Figure 3. Effect of LAB on the activities of enzymes of starch degradation.

(a) Effect of inhibitors on α-amylase activity. Extracts of endosperm from seedlings at the dpi indicated were assayed for α-amylase activity in the absence (black bars) or in the presence of 500 μM (dark grey bars) or 100 μM (light grey bars) LAB, or acarbose, a known inhibitor of the enzyme (500 μM; white bars). Values are means ± SE of measurements on three independent extracts. (b) Effect of inhibitors on β-amylase activity. Extracts as in (a) were assayed for β-amylase activity either in the absence (black bars) or in the presence of 500 μM (dark grey bars) or 100 μM (light grey bars) LAB. Values are means ± SE of measurements on three independent extracts. (c) Effect of inhibitors on limit dextrinase activity. Activity of purified recombinant limit dextrinase was assayed against pullulan in the absence of inhibitors (black bar) or in the presence of 500 μM (dark grey bars), 100 μM (light grey bars), or 50 μM (white bars) of LAB, or β-cyclodextrin (βCD), a known inhibitor of the enzyme. Values are means ± SE of three independent measurements. (d) Effect of inhibitors on maltase (Agl97) activity.
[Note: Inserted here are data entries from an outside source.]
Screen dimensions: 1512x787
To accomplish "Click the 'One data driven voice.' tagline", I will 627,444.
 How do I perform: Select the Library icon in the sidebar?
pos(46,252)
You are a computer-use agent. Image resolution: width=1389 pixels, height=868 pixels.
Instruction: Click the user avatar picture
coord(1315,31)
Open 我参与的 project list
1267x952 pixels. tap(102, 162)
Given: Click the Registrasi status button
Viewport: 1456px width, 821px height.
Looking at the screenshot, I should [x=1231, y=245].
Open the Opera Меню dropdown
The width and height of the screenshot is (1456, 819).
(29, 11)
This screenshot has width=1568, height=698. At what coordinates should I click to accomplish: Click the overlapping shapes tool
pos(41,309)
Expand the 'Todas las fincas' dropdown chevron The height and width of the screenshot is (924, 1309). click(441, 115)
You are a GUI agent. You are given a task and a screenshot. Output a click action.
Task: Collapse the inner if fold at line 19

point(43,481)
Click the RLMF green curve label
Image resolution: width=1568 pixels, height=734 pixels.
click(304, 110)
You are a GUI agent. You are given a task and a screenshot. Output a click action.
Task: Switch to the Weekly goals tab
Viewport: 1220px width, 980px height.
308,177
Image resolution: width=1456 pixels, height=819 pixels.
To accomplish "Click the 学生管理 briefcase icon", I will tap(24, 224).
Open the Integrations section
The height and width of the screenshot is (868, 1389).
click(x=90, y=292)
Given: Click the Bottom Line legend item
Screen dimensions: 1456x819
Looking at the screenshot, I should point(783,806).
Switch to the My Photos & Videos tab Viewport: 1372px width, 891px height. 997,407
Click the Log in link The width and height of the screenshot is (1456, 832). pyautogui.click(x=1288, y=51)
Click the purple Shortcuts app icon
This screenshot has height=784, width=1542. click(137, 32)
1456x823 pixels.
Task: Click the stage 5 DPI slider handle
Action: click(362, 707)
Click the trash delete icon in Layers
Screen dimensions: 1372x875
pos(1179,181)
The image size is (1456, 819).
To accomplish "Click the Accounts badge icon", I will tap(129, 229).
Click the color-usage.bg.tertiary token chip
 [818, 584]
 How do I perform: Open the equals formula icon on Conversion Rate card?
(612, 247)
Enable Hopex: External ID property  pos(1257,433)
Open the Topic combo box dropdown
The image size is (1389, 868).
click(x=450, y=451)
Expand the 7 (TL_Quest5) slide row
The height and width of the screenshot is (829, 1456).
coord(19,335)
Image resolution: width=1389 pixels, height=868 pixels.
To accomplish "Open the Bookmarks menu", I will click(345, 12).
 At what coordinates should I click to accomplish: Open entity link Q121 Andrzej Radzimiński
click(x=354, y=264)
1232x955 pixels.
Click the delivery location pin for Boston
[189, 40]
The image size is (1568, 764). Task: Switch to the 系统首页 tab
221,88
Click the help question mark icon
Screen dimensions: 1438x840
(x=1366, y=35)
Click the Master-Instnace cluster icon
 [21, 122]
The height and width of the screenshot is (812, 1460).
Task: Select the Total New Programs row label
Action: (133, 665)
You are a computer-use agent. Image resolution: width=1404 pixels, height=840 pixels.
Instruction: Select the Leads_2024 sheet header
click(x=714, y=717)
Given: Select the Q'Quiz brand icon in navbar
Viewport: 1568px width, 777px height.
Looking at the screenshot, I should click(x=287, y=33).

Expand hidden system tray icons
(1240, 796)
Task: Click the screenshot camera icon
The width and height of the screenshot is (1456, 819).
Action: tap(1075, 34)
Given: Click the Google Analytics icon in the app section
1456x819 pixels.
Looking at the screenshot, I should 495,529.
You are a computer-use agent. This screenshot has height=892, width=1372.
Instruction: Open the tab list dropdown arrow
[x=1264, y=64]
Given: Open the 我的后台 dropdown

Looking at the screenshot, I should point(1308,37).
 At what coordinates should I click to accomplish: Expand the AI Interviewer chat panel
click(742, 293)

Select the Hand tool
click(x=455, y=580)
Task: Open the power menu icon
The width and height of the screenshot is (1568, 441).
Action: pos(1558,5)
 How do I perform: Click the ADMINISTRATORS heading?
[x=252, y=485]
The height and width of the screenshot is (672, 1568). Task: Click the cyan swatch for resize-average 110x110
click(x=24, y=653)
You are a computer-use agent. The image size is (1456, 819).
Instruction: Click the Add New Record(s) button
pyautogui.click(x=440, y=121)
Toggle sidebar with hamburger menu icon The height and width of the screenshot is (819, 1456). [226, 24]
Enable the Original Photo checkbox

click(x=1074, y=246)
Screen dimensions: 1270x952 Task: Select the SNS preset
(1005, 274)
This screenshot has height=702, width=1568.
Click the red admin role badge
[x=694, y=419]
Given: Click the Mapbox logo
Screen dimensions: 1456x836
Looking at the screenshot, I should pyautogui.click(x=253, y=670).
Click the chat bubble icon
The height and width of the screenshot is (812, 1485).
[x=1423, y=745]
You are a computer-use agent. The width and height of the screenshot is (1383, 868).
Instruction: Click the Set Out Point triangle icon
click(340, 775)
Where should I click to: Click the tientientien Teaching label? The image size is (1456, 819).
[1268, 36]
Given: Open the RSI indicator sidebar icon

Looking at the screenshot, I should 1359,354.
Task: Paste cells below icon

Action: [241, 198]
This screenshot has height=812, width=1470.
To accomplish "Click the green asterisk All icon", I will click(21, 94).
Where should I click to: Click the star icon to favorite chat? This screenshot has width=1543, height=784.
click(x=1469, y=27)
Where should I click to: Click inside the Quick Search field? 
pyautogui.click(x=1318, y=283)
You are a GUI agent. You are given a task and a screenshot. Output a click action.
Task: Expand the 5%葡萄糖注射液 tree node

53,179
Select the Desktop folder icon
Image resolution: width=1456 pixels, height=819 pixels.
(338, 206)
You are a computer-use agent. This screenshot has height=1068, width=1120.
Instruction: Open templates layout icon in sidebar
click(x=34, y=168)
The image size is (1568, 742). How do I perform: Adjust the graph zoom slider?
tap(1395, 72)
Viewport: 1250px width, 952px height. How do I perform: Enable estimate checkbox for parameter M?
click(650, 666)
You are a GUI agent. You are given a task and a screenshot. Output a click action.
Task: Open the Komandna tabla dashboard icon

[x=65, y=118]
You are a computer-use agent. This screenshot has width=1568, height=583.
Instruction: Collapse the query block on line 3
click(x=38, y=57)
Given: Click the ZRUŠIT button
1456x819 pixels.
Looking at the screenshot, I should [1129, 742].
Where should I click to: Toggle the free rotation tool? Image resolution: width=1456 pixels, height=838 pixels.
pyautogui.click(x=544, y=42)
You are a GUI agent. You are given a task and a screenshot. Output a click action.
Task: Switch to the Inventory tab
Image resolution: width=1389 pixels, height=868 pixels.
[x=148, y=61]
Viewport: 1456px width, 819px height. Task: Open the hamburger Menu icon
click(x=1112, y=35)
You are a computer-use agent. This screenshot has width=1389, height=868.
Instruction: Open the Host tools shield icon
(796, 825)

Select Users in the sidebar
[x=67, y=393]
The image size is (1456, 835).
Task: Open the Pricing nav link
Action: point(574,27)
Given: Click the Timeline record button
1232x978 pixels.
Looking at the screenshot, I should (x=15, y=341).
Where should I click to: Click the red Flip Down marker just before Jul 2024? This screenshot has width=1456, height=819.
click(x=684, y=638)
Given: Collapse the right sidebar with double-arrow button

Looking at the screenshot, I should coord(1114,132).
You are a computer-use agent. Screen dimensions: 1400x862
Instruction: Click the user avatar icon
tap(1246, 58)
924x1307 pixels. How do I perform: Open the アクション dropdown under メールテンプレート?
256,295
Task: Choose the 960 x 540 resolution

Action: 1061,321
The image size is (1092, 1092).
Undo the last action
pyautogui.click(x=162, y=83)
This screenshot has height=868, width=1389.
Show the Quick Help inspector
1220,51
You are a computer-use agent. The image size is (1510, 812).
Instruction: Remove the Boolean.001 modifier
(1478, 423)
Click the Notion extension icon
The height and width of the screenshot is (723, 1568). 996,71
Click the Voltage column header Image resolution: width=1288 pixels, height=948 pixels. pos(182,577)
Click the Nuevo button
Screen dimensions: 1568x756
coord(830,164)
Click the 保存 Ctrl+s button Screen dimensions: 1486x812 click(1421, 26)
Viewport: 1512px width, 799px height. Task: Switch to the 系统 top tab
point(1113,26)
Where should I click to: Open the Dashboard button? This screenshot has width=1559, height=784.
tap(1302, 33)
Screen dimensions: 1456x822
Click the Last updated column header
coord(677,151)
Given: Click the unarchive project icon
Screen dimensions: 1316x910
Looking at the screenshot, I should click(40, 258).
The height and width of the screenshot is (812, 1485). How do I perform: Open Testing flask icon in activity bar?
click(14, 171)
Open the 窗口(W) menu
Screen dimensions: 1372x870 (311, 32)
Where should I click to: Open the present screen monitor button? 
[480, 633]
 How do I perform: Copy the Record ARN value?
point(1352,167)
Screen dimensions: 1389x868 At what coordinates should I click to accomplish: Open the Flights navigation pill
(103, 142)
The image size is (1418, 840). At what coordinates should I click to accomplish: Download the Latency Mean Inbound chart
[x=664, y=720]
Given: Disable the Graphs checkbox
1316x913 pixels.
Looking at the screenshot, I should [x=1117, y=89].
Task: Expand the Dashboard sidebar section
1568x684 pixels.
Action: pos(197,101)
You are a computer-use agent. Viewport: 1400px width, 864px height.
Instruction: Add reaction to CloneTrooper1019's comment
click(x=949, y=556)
Purified recombinant Agl97 was assayed with pNPG in the presence of 100 μM (black bars), 10 μM (dark grey bars), 1 μM (grey bars), 0.1 μM (light grey bars), or 0.01 μM (white bars) of LAB, xyloDNJ or deoxynojirimycin (DNJ), a known inhibitor of the enzyme³¹. Results are expressed as percent inhibition relative to control assays with no inhibitor. The enzyme preparation was as previously specified³¹.